Stream Long-Form Audio with AudioPlayer

You can add long-form audio, such as podcasts, news stories, and live streams, and monitor playback to a custom skill by using the AudioPlayer interface. You provide a URL to the audio stream, and Alexa plays the audio to the user. Along with the audio, you can provide a background image to show on Alexa-enabled devices with a screen. You can send audio directives to play and stop the audio. And, Alexa can provide your skill with information about the playback state, such as when playback starts and stops, when the track is near complete, or when the user pauses the audio.

Complete the following steps to add the AudioPlayer interface to your skill.

For other audio options for custom skills, see Add Audio to a Custom Skill.

Example utterances for long-form audio

An ideal audio skill should play error-free and uninterrupted audio files. The skill should fulfill the customer request and play content relevant to the skill description. The following example shows a high-quality experience with an audio skill.

User: Alexa, open My Radio Player.

My Radio Player: Welcome to My Radio Player. To listen to live music, say, "Play live music". To view all available playlists, say, "View play lists".
User: Play live music.

The skill plays live music.

Playback control

When your skill sends a Play directive to begin playback, Alexa plays the audio stream at the specified URL. During audio streaming, users can control playback without the skill invocation name. In the response that includes the Play directive, set the shouldEndSession flag to true to end the session. If you set this flag to false, Alexa sends the stream to the device for playback, and then immediately pauses the stream to listen for the user's response.

Your skill should persist information about the audio stream and the skill session so that the context object to get details, such as the applicationId and userId. Amazon recommends that your skill persist attributes related to the skill session, such as the audio stream file and userId.

If the skill session ends during audio streaming, Alexa remembers that your skill started the audio stream and sends voice and tap playback requests to your skill. However, if the user does one of the following actions, Alexa no longer remembers that your skill played the previous audio stream and the user must use the skill name again:

  • Invokes audio playback with a different skill.
  • Invokes another service that streams audio, such as the built-in music service or a Flash Briefing.
  • Reboots the device.

The following example for a custom skill called, "My Radio Player," defines an intent PlayLatestEpisode mapped to the sample utterance "play the latest episode."

User: Alexa, ask My Radio Player to play the latest episode.

Alexa opens a new skill session and sends the My Radio Player skill the normal PlayLatestEpisode.
My Radio Player sends a Play directive. The skill session closes and audio begins playing.

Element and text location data
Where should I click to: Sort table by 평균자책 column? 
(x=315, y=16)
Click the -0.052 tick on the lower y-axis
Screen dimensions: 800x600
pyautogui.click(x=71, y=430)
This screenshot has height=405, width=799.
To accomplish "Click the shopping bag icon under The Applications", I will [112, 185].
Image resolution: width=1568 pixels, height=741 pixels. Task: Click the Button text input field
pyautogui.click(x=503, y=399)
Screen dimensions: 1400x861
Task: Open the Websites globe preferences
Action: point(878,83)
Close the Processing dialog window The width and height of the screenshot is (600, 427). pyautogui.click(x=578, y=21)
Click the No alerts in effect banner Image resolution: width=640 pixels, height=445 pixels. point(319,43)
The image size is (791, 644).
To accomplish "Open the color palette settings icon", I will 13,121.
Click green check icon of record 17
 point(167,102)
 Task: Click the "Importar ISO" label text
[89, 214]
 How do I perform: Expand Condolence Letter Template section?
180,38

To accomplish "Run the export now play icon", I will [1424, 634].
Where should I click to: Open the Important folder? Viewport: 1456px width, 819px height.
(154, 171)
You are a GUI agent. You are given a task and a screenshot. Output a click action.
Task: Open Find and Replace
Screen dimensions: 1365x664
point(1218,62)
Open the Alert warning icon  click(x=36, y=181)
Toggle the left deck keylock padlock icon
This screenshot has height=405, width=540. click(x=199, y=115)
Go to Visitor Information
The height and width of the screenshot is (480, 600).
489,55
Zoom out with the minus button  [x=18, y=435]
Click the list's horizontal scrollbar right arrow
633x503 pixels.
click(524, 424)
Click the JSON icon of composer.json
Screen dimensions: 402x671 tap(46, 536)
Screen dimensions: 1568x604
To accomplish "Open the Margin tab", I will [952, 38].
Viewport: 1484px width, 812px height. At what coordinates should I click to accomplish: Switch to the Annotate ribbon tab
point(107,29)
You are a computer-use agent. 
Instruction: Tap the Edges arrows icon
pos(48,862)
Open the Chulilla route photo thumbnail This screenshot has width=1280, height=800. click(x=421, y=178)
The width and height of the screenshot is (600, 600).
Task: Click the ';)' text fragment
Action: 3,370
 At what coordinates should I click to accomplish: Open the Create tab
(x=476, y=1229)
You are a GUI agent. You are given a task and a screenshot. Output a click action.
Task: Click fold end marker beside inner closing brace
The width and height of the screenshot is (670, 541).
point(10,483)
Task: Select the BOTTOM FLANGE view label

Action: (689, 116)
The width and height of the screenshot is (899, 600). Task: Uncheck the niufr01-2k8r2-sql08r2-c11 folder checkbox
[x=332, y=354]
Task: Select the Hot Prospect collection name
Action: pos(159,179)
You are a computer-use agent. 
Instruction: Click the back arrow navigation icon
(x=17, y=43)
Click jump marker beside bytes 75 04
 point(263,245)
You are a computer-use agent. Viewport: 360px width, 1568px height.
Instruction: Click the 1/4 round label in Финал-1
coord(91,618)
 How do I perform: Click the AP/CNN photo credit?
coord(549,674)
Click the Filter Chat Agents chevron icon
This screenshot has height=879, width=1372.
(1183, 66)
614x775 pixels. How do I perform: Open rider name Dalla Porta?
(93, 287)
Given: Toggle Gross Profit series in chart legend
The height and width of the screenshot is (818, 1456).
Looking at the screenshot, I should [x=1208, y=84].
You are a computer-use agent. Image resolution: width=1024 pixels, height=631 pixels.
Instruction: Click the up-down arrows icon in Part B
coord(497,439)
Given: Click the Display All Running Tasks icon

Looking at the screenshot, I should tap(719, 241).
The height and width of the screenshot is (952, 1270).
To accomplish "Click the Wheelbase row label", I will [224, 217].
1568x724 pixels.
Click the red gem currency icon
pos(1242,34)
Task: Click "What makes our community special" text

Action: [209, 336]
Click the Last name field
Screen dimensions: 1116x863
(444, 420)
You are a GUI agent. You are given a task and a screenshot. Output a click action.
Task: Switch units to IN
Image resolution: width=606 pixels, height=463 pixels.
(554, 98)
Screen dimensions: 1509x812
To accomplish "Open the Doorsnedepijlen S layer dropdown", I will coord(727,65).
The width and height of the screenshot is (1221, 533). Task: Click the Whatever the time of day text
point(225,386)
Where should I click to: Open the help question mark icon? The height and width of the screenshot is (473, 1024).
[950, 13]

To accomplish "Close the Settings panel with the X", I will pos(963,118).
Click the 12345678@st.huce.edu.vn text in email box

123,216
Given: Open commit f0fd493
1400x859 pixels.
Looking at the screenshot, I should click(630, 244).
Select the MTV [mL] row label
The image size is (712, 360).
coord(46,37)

◆ WORK INSTRUCTIONS ◆
1) According to the AudioPlayer documentation, which flag should be set to true in the response that includes the Play directive to end the session?
2) Write the next part of the AudioPlayer documentation, picking up after its final sentence.

◆ EXPECTED RESULTS ◆
1) The shouldEndSession flag.

2)
User: Alexa, next. (No invocation name used.)

Alexa opens a new skill session and sends the My Radio Player skill AMAZON.NextIntent.
My Radio Player takes the appropriate action for "next" and closes the skill session.

User: Alexa, pause. (Again, no invocation name.)

Alexa opens a new skill session and sends the AMAZON.PauseIntent to the skill.
My Radio Player sends a Stop directive, and then closes the skill session. Alexa stops the audio streaming.

At this point the audio isn't playing and there is no current session. However, the Alexa service continues to track "My Radio Player" as the last skill that streamed audio. As long as the device remains on and the user doesn't use any other audio streaming skills or services, the next example can take place at a later time without the skill name invocation.

User: Alexa, resume. (No invocation name used.)

Alexa opens a new skill session and sends the AMAZON.ResumeIntent to the My Radio Player skill.
My Radio Player determines the previously track and sends a new Play directive to restart playback.

Audio player on Alexa-enabled devices with a screen

By default, during audio streaming, Alexa-enabled devices with a screen show an audio player with a plain background and the skill name. You can customize the screen by including album art, a background image, track title, and subtitle metadata with the Play directive. For both the default and custom backgrounds, when the user taps the screen, the screen shows tap controls, such as next , previous , and pause .


To use the AudioPlayer interface, your custom skill must meet the following prerequisites.

Audio stream URL requirements

To use the AudioPlayer interface, your audio stream URL must meet the following requirements:

  • You must host the audio file at an Internet-accessible HTTPS endpoint on port 443.
  • The web server must present a valid and trusted SSL certificate. Self-signed certificates aren't allowed. Content hosting services, such as Amazon S3, provide valid and trusted SSL certificates.
  • If the stream is a playlist container that references additional streams, you must host each stream within the playlist at an Internet-accessible HTTPS endpoint on port 443 with a valid and trusted SSL certificate.
  • Your audio file must be in one of the following formats: AAC/MP4, MP3, PLS, M3U/M3U8, HLS.
  • Your audio stream must support bit rates of 16 – 384 KB per second.

Image requirements and recommendations

To customize the background on Alexa-enabled devices with a screen, your image must meet the following requirements and recommendations:

  • You must host the image at an Internet-accessible HTTPS endpoint and the image must be available 24 hours a day seven days a week.
  • The image must be in JPEG or PNG format, with the appropriate file extensions.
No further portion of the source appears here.